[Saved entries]
• • • • •

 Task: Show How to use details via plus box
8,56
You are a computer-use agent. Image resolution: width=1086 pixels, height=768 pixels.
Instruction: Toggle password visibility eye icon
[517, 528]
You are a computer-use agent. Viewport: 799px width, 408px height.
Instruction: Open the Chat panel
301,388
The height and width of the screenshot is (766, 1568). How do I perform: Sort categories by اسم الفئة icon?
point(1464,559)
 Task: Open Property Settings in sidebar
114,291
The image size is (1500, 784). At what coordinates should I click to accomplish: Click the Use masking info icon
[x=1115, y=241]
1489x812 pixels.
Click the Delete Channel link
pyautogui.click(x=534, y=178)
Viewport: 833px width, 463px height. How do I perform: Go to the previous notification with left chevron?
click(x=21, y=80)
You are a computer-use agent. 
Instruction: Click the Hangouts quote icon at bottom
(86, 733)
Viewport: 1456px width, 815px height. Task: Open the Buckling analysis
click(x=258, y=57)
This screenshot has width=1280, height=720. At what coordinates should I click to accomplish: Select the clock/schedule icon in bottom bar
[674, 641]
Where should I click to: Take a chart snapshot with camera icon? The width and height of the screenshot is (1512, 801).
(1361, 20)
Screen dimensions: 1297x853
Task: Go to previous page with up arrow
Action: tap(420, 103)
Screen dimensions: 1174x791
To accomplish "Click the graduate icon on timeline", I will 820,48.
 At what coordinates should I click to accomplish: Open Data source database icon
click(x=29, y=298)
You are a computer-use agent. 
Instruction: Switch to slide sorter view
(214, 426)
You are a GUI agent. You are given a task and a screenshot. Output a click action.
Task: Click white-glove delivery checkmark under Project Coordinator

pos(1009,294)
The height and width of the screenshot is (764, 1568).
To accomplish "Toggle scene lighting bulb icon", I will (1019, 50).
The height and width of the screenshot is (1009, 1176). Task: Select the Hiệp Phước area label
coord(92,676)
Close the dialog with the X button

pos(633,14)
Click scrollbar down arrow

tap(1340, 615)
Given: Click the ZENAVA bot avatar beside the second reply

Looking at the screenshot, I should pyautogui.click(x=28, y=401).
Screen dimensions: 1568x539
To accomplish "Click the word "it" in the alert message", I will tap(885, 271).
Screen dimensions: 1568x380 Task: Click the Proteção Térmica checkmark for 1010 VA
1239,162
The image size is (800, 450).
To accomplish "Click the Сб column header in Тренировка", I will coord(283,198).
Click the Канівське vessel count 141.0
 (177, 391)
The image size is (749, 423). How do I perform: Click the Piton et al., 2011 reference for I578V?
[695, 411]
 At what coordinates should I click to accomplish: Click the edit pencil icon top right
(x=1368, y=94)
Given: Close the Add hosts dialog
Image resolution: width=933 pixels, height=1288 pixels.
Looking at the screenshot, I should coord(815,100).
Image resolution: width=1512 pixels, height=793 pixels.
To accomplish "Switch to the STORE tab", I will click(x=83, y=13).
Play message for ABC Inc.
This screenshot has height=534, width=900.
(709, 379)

• • • • •

- _WORK TO BE COMPLETED_
Copy whichever lines of the records above contain the word "agent".

- _EXERCISE RESPONSE_
You are a computer-use agent. Image resolution: width=1086 pixels, height=768 pixels.
You are a computer-use agent. Viewport: 799px width, 408px height.
You are a computer-use agent. 
You are a computer-use agent. 
You are a GUI agent. You are given a task and a screenshot. Output a click action.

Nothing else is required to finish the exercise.